**What is needed:** Return all lines in the material below that contain "Years".

*** Begin section ***

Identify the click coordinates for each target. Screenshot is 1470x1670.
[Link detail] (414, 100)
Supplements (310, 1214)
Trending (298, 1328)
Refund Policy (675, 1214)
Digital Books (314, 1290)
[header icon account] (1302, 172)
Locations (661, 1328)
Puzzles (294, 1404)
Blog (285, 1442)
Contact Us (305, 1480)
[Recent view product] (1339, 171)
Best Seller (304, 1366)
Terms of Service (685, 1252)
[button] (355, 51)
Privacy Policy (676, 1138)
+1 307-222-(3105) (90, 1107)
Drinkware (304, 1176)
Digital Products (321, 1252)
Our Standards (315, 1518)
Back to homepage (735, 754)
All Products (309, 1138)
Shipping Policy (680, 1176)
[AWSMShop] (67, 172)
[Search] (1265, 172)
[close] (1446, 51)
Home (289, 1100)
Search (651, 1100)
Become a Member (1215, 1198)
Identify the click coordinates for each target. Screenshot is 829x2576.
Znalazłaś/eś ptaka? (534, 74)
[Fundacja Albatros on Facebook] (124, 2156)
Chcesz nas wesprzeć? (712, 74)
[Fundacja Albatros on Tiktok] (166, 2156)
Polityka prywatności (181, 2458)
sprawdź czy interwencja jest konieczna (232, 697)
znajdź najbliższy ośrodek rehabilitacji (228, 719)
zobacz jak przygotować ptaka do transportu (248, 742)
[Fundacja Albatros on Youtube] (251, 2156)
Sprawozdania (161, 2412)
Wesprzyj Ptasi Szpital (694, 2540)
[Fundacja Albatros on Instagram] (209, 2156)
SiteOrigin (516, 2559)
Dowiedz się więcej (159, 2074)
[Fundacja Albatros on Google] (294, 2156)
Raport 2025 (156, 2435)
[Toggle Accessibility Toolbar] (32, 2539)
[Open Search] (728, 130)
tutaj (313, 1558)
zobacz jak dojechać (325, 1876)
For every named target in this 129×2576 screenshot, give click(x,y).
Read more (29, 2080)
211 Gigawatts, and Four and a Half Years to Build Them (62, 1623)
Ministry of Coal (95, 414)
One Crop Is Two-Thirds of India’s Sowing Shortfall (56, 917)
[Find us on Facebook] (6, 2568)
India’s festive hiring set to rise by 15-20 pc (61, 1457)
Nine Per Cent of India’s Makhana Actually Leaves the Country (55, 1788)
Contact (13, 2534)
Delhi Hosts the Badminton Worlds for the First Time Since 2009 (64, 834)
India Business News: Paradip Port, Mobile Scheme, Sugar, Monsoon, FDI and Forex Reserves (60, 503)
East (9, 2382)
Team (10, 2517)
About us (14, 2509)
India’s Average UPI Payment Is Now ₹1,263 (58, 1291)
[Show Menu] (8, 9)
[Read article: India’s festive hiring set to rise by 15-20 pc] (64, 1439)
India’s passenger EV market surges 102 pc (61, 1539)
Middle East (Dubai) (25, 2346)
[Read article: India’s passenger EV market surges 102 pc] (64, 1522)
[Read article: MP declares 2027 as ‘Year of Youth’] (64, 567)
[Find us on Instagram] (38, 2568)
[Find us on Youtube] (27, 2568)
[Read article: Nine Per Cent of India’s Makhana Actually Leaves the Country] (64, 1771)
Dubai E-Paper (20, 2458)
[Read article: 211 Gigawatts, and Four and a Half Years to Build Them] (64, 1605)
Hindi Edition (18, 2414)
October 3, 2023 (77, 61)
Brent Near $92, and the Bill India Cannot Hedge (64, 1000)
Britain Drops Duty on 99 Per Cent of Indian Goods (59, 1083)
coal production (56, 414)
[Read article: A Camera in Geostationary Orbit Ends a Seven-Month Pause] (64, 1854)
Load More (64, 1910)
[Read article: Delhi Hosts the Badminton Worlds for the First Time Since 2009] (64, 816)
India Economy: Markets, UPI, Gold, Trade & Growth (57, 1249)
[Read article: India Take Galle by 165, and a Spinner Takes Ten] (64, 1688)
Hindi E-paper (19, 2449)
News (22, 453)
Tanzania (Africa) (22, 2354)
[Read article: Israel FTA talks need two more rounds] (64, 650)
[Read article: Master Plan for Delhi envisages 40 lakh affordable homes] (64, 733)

*** End section ***

**Reply:**
211 Gigawatts, and Four and a Half Years to Build Them (62, 1623)
[Read article: 211 Gigawatts, and Four and a Half Years to Build Them] (64, 1605)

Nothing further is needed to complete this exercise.